Le président de la Muhammadiyah, Syafii Ma'arif, a déclaré que la majorité des musulmans d'Indonésie sont partisans d'un islam modéré et d'un "mouvement moral" qui restaurerait l'image d'une religion qui se veut pacifique. Parlant au nom de l'ensemble des musulmans d'Indonésie, Ma'arif a précisé que ces derniers "espèrent pouvoir montrer que l'islam reflété par les deux mouvements les plus importants de la communauté musulmane que sont la Muhammadiyah et la NU est un islam pacifique et protecteur".
Hasyim Muzadi, chef de la puissante NU, un mouvement de près de trente millions de fidèles, a de son côté déclaré que le mouvement moral consisterait, pour commencer, à diffuser l'esprit de fraternité des musulmans parmi les croyants et chercherait à proposer une perception commune des luttes de l'islam. "Dans un contexte unitaire, cela supposerait une campagne en faveur de l'harmonie interreligieuse qui serait suivie par un travail d 'harmonisation entre les groupes, les races et les organisations politiques", a-t-il précisé.

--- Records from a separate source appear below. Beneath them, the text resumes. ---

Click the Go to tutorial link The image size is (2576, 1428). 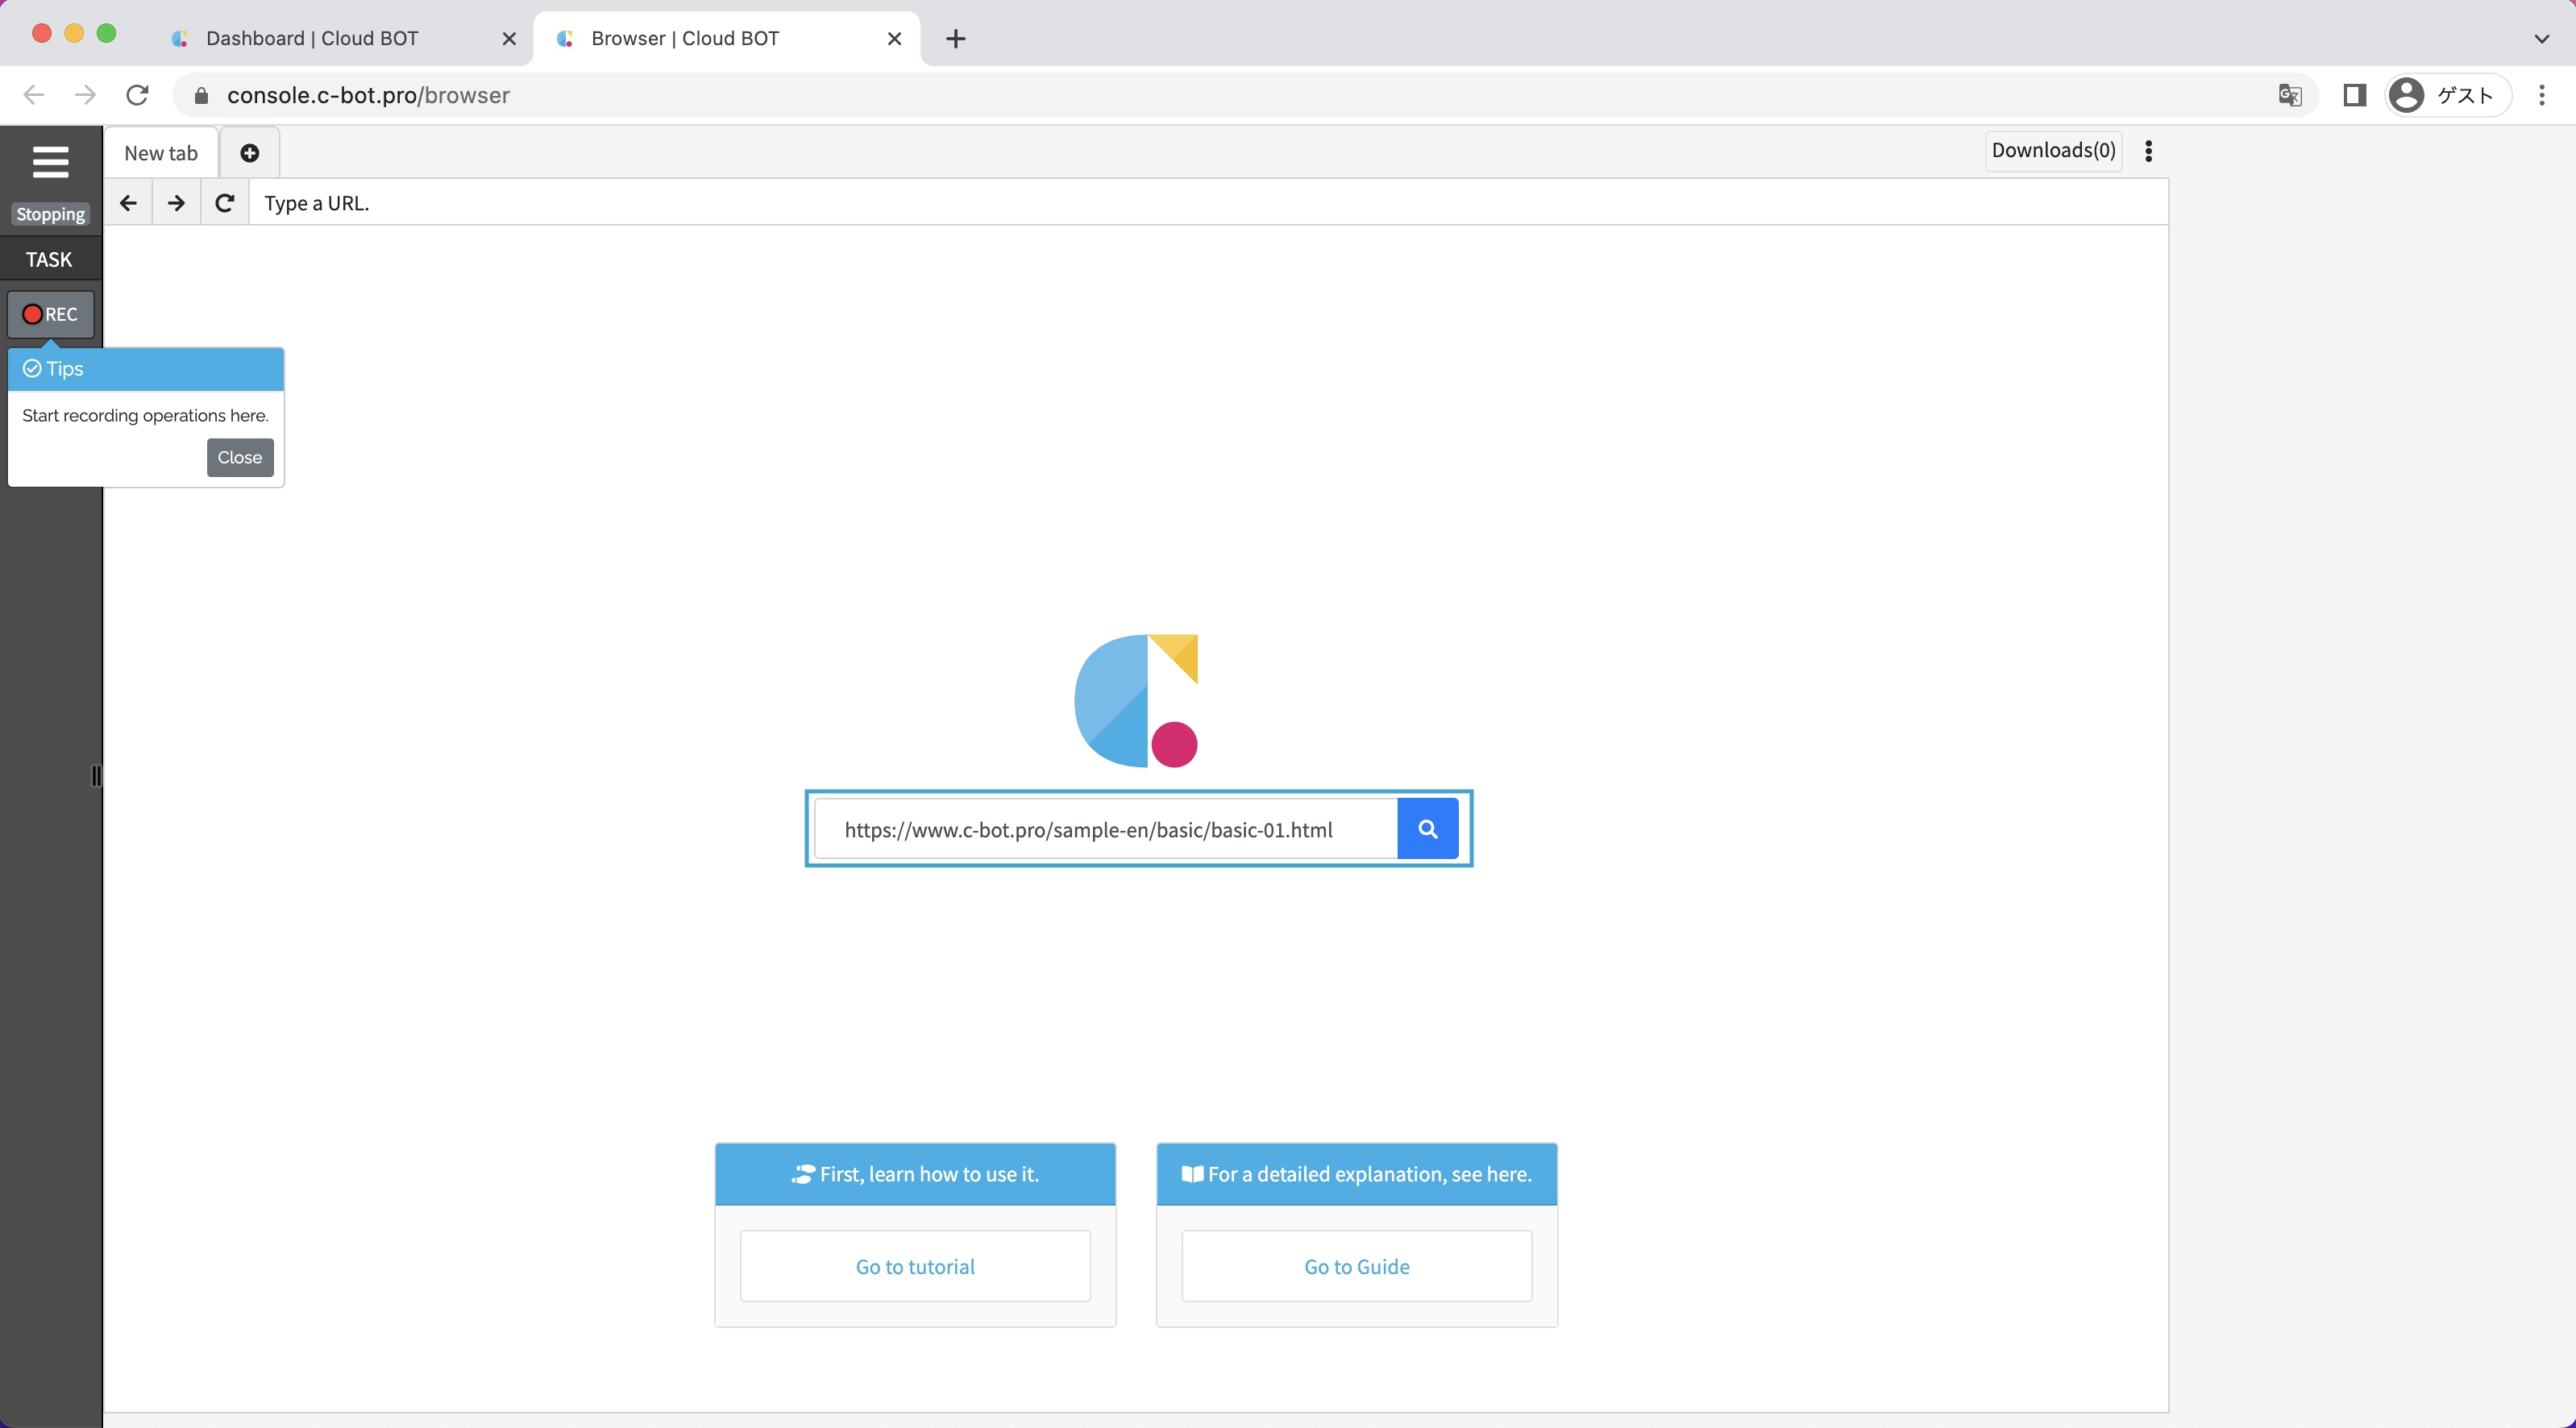pyautogui.click(x=915, y=1266)
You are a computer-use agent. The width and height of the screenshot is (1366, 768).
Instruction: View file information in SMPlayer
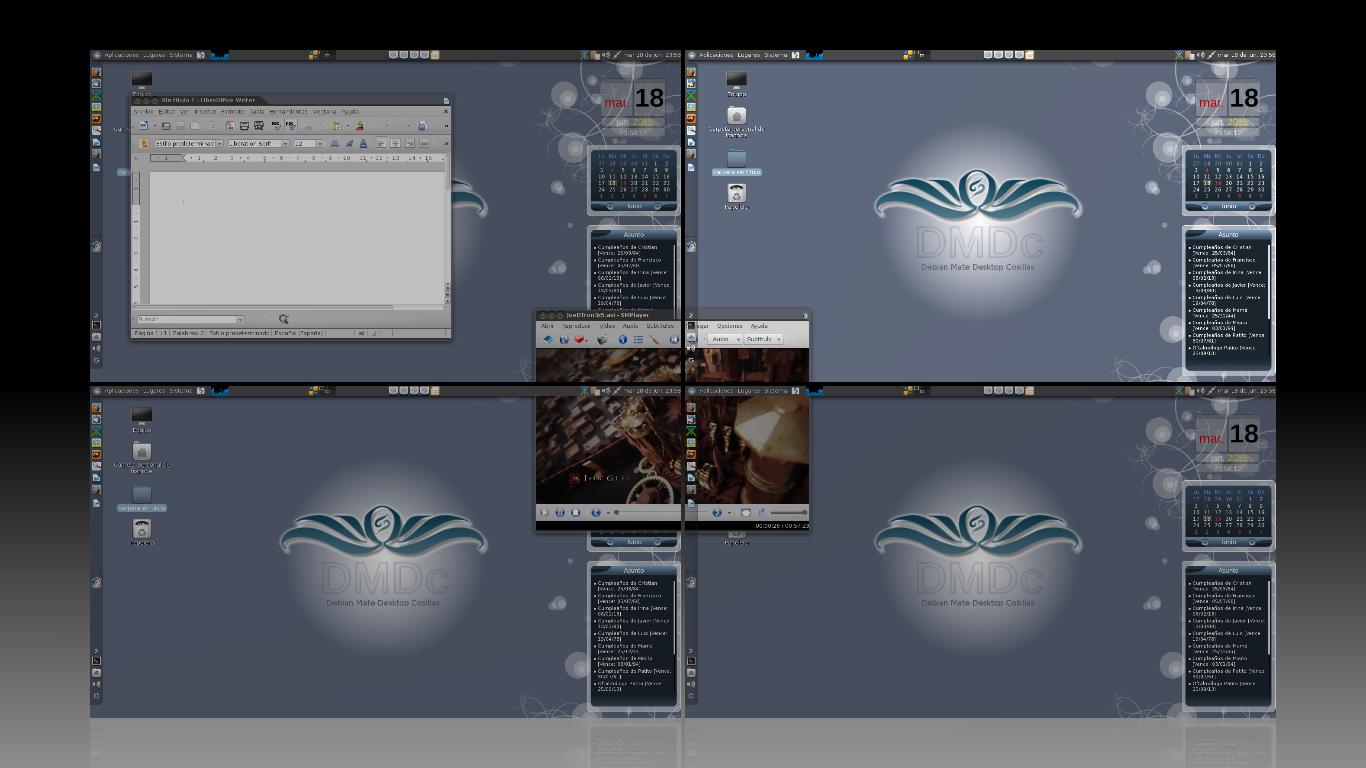click(x=623, y=338)
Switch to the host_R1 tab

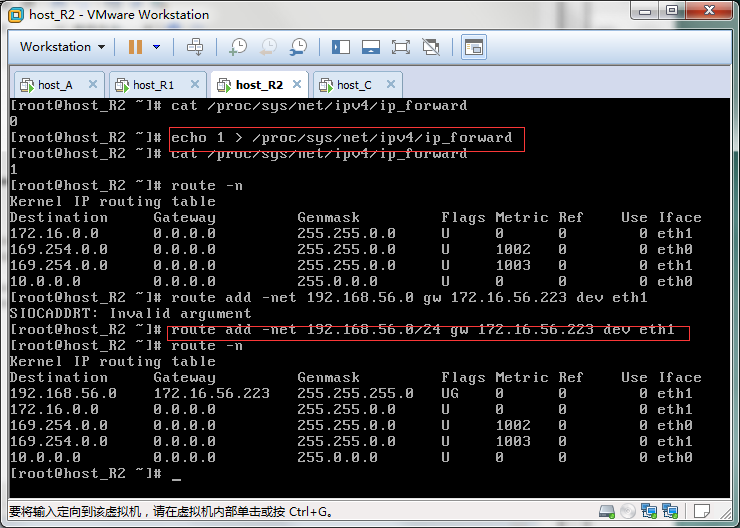153,85
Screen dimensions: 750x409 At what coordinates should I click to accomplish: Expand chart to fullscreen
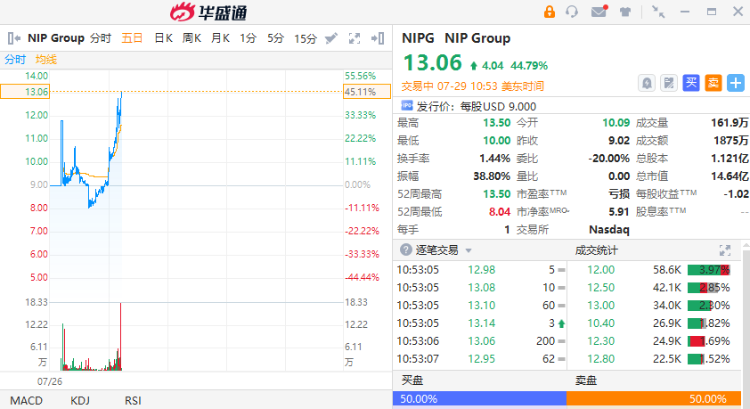tap(354, 39)
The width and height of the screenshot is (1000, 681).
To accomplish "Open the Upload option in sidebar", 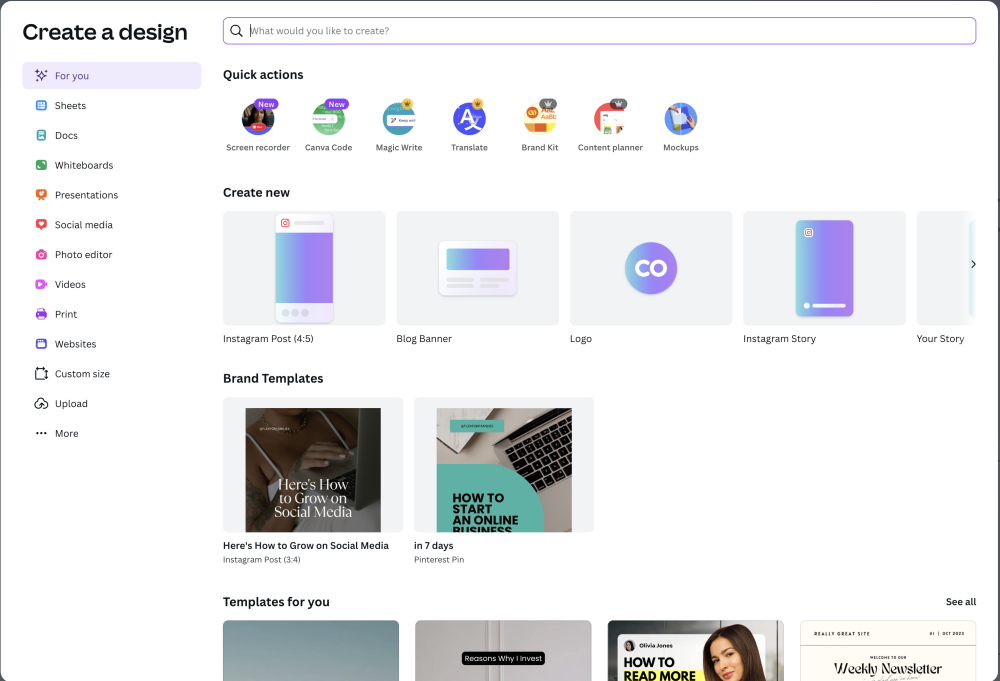I will (71, 403).
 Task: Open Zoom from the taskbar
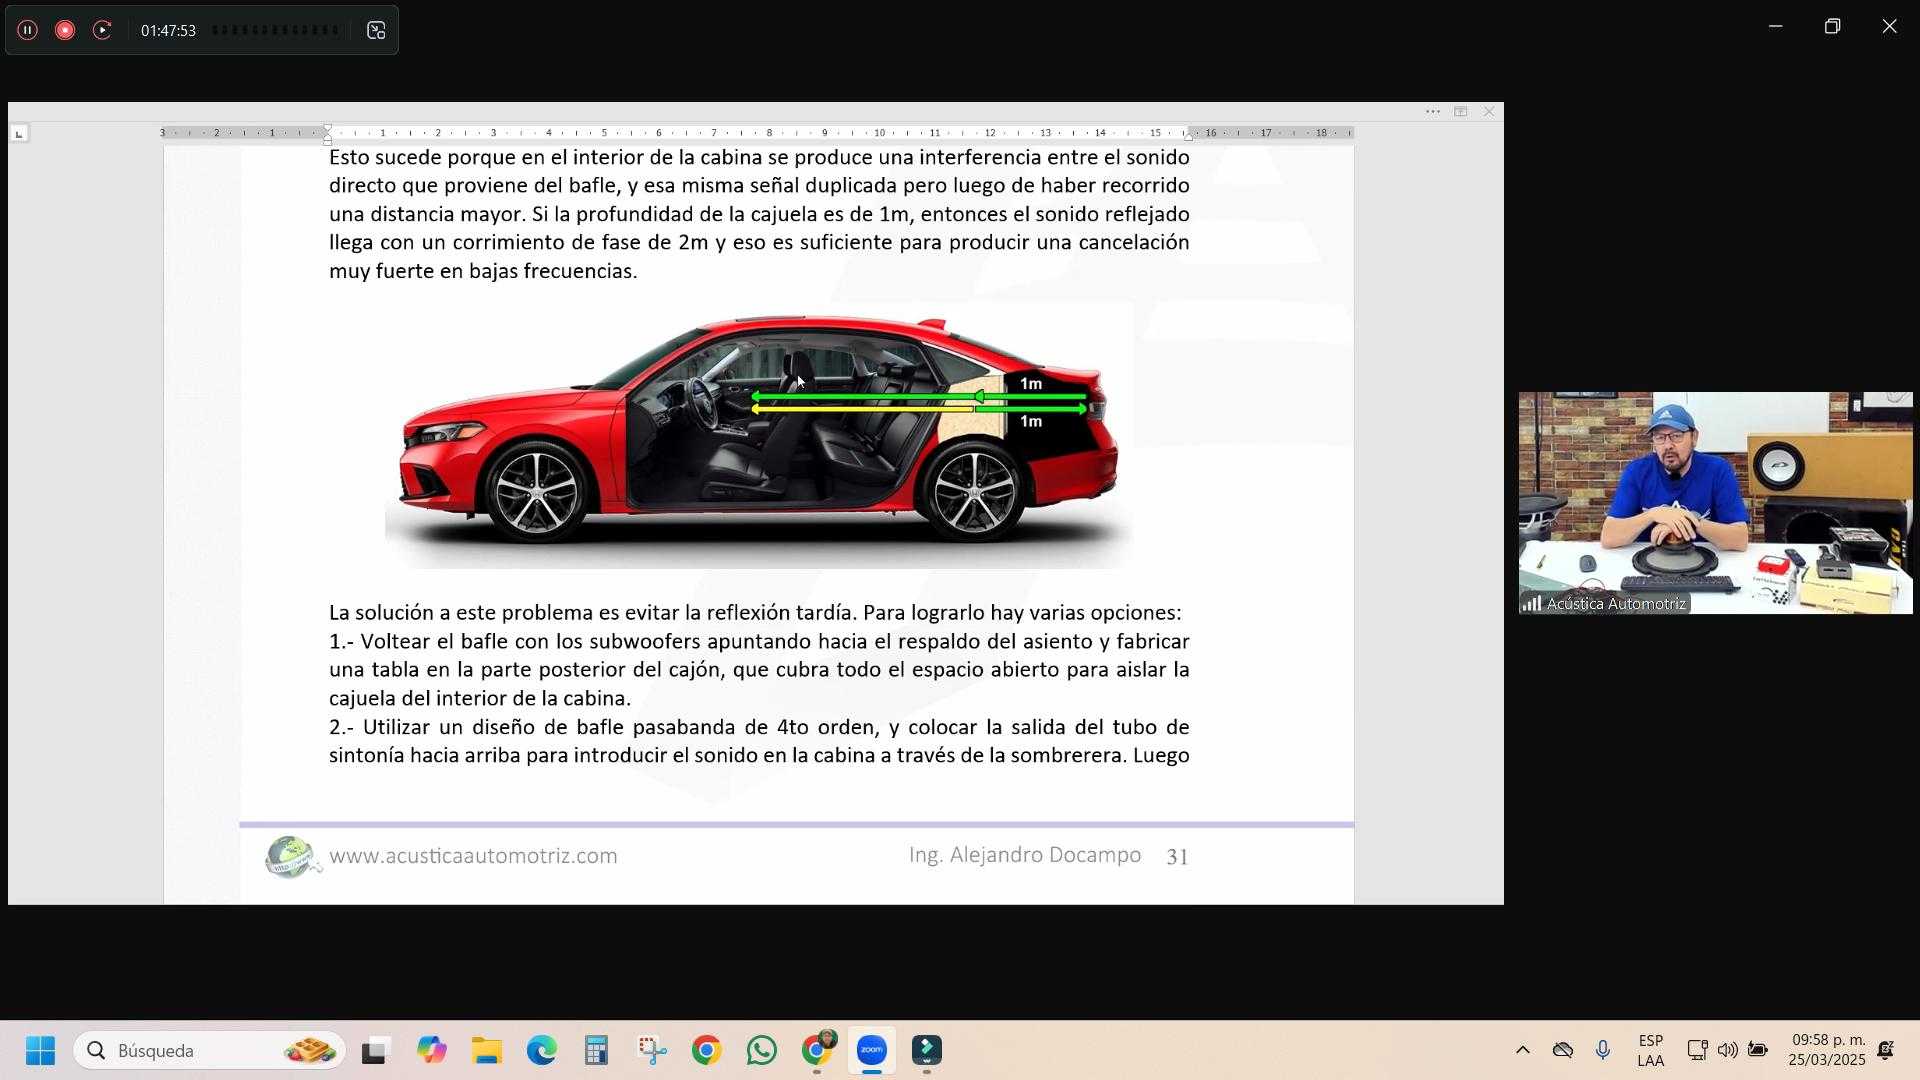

Selon Syafii Ma'arif, l'affaiblissement de l'Etat de droit et le désordre qui en découle sont les facteurs qui expliquent la montée de l'islamisme radical, certains groupes musulmans ayant commencé à faire la loi par eux-mêmes. "A long terme, cela .finira par tuer le mouvement islamique. L'image qui en sortira sera celle de la violence et de la cruauté", a-t-il dit. Pour éviter cela, les deux organisations entendent approcher les groupes islamistes radicaux afin de "synchroniser nos perceptions", a-t-il encore déclaré.
Depuis la chute du président Suharto en 1998 et la relative démocratisation de la vie politique qui a suivi, l'Indonésie a souvent fait parler d'elle, l'action de certains groupes islamistes attirant l'attention des médias internationaux. Outre le Laskar Jihad, actif aux Moluques et à Célèbes, certains mouvements fondamentalistes, après les attaques du II septembre aux Etats-Unis et la campagne militaire américaine en Afghanistan, avaient proposé de s'en prendre aux ressortissants américains présents en Indonésie ; d'autres avaient lancé des expéditions contre les boîtes de nuit à Djakarta et dans plusieurs villes du pays, les qualifiant de "lieux de débauche".
Selon une étude menée récemment dans la région de Djakarta auprès de musulmans et dont les résultats ont été publiés début janvier dans le magazine Tempo, la pratique de l'islam est en train de changer. L'islam abangan (une forme syncrétique de l'islam propre à Java et faisant appel à des éléments religieux issus de l'hindouisme, du bouddhisme et de l'animisme) régresse au profit d'une forme plus rigoureuse de la religion musulmane. Pour les femmes, par exemple, le port du voile est de plus en plus fréquent. Dans les grandes villes, de jeunes actifs, membres de la classe moyenne, s'inscrivent à des cours d'enseignement sur l'islam. 58 % des personnes sondées soutiendraient un gouvernement dont le Coran et les préceptes laissés par le prophète Muhammad seraient la base. Parallèlement, l'étude montre que les musulmans deviennent moins tolérants envers ceux qui pratiquent une autre religion. Ainsi, près de 73 % des sondés estiment que les membres des groupes minoritaires ne devraient pas avoir le droit d'enseigner dans les écoles publiques; 47% n'apprécient pas que le culte chrétien soit célébré dans leur voisinage et 42 % refuseraient qu'une nouvelle église soit bâtie près de chez eux. Saiful Mujani, chercheur au Centre de recherches sur l'islam et la société, organisme rattaché à l'Institut islamique d'Etat Syarif Hidayatulah (Djakarta), a commenté ce sentiment croissant d'intolérance envers les minorités religieuses en déclarant: "Les chrétiens et la communauté chinoise forment un groupe qui domine l'économie." (EDA)
Cette information a été publiée dans le N° 345 (16 janvier 2002) d'Eglises d'Asie, Agence d'Information des Missions Etrangères de Paris (128 rue du Bac, 75341 Paris Cedex 07).